I’ve been struggling lately. Our family is experiencing a painful situation that has had me digging deeply to try to find my usual creative, positive methods for moving forward. It has left me feeling raw and vulnerable on a whole new level.

My friend and I were talking about how I have been finding it hard to present my usual up-beat, inspiring self to the world. She suggested I talk about that. I’ve always been a heart on my sleeve, open type of person. It’s what comes naturally to me. To not talk about what is in my heart is painful for me.

Everyone struggles at some point. I hope that by sharing my strategies for coping that they will resonate and be helpful.

When life is a struggle here are some of the practices I have to survive.

One Loop at a Time

This can look like one day, one moment or one breath at a time. I try to take each moment as it comes and as much as possible not to be overwhelmed by what’s to come. If I have a bad day or a bad week, there is always tomorrow. I don’t pressure myself to figure out everything in advance – just what do I need right now to take the next step?

Self Kindness

The topic of self care is popular in social media these days. To me self kindness goes beyond self care. It is basically taking care of yourself but really meaning it, with love and kindness.

I’ve written before about the idea that your body hears what your mind says about it. When I am struggling I can sometimes need to remind myself to be patient and kind – to myself. Self kindness is remembering to say only nice things to yourself, to refrain from self criticism.

Some days my mind says I will not survive this. I try to acknowledge that thought with kindness.   For example, I might say to myself “Yes, this really hurts. It’s okay to despair.  Have a good cry and write out your feelings.” I don’t beat myself up for having a bad day.

After my cry and pouring my heart out on my page I always try to write myself some notes of encouragement. For example “I can do this. I am whole. I have a right to be here. I am strong and resilient. I will bend and be flexible. I will bounce back from this.”

Sometimes self kindness looks like cutting myself some slack. Taking an extra beach walk or not going to a networking event that feels stressful when I’m feeling fragile.

Self kindness can be having a look at my expectations – for my home, for my business and maybe taking one thing off the list for today. For example, today we are having BBQ burgers and salad for supper instead of my Buddha bowl extravaganza that I had in mind.

Self kindness looks different on different days and to each of us. The bottom line is to approach yourself with love and support. Ask yourself “What do I need right now?” and then do it.

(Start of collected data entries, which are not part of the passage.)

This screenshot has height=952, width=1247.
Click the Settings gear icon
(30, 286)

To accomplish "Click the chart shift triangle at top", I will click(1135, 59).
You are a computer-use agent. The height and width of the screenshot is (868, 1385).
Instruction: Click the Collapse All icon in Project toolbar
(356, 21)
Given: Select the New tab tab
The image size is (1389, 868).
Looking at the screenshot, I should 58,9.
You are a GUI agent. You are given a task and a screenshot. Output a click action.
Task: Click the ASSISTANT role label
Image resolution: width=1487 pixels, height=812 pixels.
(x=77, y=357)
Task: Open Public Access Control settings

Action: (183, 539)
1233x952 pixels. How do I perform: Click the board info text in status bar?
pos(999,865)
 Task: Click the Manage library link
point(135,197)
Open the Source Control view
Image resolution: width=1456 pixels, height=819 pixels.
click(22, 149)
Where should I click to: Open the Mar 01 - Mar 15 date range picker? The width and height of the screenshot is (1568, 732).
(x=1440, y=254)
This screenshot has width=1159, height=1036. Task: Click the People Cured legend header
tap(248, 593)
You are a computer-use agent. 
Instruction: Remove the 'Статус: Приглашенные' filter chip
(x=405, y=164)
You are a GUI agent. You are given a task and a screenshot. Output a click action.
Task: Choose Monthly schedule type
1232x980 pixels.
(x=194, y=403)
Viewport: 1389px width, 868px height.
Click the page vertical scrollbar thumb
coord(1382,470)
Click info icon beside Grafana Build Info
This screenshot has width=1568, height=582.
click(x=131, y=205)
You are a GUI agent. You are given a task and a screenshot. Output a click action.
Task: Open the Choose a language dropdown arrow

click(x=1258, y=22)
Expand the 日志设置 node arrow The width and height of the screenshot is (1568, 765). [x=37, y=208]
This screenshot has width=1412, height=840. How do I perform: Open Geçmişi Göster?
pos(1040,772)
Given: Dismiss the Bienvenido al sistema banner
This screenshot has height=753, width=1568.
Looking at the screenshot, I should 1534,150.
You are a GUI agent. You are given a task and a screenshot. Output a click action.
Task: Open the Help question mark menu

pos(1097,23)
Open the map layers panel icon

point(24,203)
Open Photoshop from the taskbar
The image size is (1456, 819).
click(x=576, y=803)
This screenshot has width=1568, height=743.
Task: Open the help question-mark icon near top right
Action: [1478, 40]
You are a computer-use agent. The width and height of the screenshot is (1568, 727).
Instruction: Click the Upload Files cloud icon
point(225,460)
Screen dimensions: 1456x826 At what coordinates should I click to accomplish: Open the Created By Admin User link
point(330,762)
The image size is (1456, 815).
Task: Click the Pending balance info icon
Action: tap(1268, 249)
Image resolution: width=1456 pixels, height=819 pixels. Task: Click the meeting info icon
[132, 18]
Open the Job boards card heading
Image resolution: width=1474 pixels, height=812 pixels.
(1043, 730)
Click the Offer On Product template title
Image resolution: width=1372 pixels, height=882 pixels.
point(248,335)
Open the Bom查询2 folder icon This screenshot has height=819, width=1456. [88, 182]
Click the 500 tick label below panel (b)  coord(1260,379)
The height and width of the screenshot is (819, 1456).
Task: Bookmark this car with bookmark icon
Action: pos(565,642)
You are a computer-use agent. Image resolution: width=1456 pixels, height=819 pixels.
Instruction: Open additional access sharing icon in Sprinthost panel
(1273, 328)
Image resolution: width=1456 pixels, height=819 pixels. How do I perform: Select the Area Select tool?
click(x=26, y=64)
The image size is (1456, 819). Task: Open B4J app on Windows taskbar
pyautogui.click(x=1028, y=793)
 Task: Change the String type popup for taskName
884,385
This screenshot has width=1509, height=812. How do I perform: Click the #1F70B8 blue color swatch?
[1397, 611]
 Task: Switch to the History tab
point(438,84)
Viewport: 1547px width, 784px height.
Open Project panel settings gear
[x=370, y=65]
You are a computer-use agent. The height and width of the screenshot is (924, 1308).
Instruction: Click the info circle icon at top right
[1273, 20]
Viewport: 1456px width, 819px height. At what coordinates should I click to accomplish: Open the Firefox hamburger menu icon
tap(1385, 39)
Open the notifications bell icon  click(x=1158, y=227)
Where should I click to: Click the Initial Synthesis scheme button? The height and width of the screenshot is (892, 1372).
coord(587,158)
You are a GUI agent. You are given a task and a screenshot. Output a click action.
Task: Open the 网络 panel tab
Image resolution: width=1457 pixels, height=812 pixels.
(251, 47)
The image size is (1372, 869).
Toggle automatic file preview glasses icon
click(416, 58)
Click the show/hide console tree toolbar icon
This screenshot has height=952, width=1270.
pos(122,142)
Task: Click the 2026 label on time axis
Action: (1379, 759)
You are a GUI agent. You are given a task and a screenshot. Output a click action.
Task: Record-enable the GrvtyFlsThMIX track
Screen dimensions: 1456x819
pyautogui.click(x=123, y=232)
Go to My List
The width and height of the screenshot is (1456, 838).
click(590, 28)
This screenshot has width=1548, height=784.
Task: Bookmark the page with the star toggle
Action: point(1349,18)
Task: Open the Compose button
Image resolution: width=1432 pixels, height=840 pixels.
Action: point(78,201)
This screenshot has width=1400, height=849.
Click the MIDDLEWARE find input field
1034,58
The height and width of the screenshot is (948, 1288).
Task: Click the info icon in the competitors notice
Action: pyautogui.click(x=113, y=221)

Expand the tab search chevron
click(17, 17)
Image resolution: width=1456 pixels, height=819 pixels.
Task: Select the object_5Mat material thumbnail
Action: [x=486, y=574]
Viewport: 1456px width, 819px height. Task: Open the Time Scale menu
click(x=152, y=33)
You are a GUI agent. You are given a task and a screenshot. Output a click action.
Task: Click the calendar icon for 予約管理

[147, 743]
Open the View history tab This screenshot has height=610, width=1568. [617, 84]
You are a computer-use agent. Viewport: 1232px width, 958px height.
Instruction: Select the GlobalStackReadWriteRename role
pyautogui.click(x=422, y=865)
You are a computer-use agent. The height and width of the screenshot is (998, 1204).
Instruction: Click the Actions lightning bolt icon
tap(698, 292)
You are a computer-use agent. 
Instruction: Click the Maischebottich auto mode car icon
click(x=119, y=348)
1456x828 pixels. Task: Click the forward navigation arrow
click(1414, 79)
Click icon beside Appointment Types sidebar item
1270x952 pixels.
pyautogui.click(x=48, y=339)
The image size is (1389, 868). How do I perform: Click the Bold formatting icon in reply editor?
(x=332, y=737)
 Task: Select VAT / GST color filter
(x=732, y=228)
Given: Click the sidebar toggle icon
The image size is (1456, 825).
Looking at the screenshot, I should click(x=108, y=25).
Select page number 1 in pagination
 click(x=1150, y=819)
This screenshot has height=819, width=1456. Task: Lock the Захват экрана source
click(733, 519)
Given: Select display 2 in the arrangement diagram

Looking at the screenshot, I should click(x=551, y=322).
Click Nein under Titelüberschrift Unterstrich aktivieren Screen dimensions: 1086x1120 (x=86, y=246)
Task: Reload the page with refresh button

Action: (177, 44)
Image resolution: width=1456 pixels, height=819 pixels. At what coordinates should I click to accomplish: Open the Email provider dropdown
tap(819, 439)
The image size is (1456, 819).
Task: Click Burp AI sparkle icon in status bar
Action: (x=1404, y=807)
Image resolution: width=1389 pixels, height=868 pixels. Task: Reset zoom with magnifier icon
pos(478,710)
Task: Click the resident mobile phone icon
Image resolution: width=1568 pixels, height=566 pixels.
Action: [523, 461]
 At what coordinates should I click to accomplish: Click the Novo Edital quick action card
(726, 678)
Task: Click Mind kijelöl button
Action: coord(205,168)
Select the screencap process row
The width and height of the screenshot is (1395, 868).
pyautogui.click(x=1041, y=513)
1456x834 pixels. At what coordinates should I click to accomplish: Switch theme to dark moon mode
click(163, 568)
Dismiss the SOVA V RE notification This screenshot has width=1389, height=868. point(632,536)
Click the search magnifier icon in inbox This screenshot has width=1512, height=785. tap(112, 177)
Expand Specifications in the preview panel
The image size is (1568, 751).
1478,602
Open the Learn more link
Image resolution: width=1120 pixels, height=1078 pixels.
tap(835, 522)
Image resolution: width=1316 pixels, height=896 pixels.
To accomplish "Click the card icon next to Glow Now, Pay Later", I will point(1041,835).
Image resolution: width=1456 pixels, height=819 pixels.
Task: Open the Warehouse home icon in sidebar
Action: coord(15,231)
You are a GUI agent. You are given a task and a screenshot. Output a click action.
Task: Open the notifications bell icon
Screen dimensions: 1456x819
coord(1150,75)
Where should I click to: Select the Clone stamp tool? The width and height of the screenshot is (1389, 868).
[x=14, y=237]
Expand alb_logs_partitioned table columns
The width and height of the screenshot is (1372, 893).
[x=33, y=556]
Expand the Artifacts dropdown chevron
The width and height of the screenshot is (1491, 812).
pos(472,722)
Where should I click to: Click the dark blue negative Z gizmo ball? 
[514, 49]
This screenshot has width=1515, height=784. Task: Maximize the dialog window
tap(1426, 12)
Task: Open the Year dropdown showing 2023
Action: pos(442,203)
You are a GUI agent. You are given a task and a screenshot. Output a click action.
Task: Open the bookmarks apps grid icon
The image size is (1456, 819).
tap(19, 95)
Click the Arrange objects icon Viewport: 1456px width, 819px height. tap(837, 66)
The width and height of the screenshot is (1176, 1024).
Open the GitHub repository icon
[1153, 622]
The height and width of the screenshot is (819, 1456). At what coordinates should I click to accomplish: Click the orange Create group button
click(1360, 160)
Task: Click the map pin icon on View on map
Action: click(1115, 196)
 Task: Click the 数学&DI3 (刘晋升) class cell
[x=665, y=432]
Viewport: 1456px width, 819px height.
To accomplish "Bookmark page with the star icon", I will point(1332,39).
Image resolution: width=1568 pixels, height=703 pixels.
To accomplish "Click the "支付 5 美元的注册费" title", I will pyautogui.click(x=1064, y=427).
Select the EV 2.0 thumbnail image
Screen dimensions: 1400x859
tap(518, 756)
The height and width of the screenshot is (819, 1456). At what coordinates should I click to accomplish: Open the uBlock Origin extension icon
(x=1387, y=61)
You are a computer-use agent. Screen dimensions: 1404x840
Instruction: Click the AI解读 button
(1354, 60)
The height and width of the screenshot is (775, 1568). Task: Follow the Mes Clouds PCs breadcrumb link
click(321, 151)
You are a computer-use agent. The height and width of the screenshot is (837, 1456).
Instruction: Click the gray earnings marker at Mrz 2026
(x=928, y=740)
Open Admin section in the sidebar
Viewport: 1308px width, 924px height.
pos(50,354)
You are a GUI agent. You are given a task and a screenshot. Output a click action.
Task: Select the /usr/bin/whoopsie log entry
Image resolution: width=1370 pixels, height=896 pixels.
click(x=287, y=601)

Look for and notice those moments of joy

Sometimes I need to remind myself to stop and look for those moments of joy, however fleeting. A phrase I use is “I open my heart to the joy in this moment”. These moments help to bring some lightness and healing flow when my heart is heavy.

A Writing Exercise

At a recent Writing Circle through the International Association for Journal Writing the topic was listening to our bodies. This topic was inspired by the book Writing from the Body for Writers, Artists and Dreamers Who Long to Free Their Voice by John Lee. We used the writing prompt: Body, what do you want me to know?

Here is an excerpt from my response.

I want you to know I am here, part of you, carrying you. I want you to know you deserve to be here, you are whole, down to your very cells. I want you to know of life. That every part of you is alive and thriving, solid, protecting, dynamic. That we are an integrated system you and I.

That I’m here for you, giving you substance and form and that we need each other. You to nourish and cherish me and me to be here, be here now, solid, dynamic, alive, whole. I want you to know we are a team, you are my reason for being. I want you to know you are loved.

With much love. Thank you for reading.